Pair Corralation between Walker Dunlop and Franklin Liberty
Allowing for the 90-day total investment horizon Walker Dunlop is expected to under-perform the Franklin Liberty. In addition to that, Walker Dunlop is 7.84 times more volatile than Franklin Liberty International. It trades about -0.01 of its total potential returns per unit of risk. Franklin Liberty International is currently generating about 0.06 per unit of volatility. If you would invest 2,067 in Franklin Liberty International on August 24, 2024 and sell it today you would earn a total of 6.00 from holding Franklin Liberty International or generate 0.29% return on investment over 90 days.
Time Period | 3 Months [change] |
Direction | Moves Together |
Strength | Very Weak |
Accuracy | 100.0% |
Values | Daily Returns |
Walker Dunlop vs. Franklin Liberty International
Performance |
Timeline |
Walker Dunlop |
Franklin Liberty Int |
Walker Dunlop and Franklin Liberty Volatility Contrast
Predicted Return Density |
Returns |
Pair Trading with Walker Dunlop and Franklin Liberty
The main advantage of trading using opposite Walker Dunlop and Franklin Liberty positions is that it hedges away some unsystematic risk. Because of two separate transactions, even if Walker Dunlop position performs unexpectedly, Franklin Liberty can make up some of the losses. Pair trading also minimizes risk from directional movements in the market.
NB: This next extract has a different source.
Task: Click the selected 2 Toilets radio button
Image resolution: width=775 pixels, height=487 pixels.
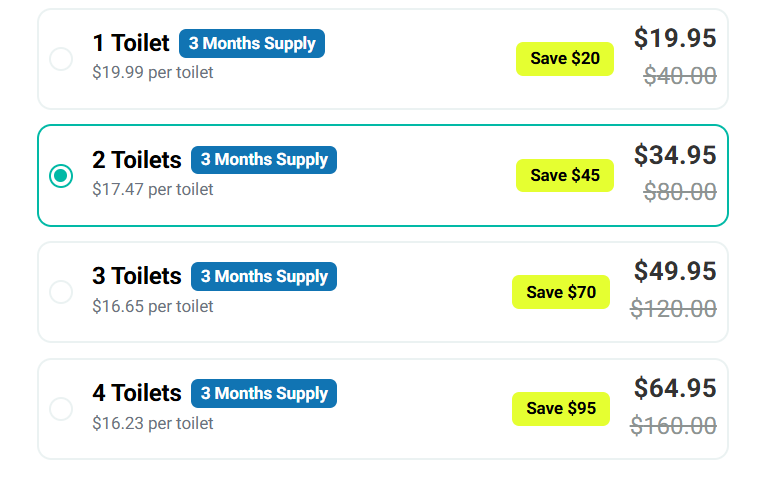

For example, if an entire industry or sector drops because of unexpected headlines, the short position in Franklin Liberty will offset losses from the drop in Franklin Liberty's long position.Walker Dunlop vs. Encore Capital Group | Walker Dunlop vs. Federal Home Loan | Walker Dunlop vs. Federal National Mortgage | Walker Dunlop vs. CNFinance Holdings |
Franklin Liberty vs. Franklin Liberty High | Franklin Liberty vs. Franklin Liberty Senior | Franklin Liberty vs. Franklin Liberty Intermediate | Franklin Liberty vs. Franklin Liberty Short |
Check out your portfolio center.Note that this page's information should be used as a complementary analysis to find the right mix of equity instruments to add to your existing portfolios or create a brand new portfolio. You can also try the Portfolio Comparator module to compare the composition, asset allocations and performance of any two portfolios in your account.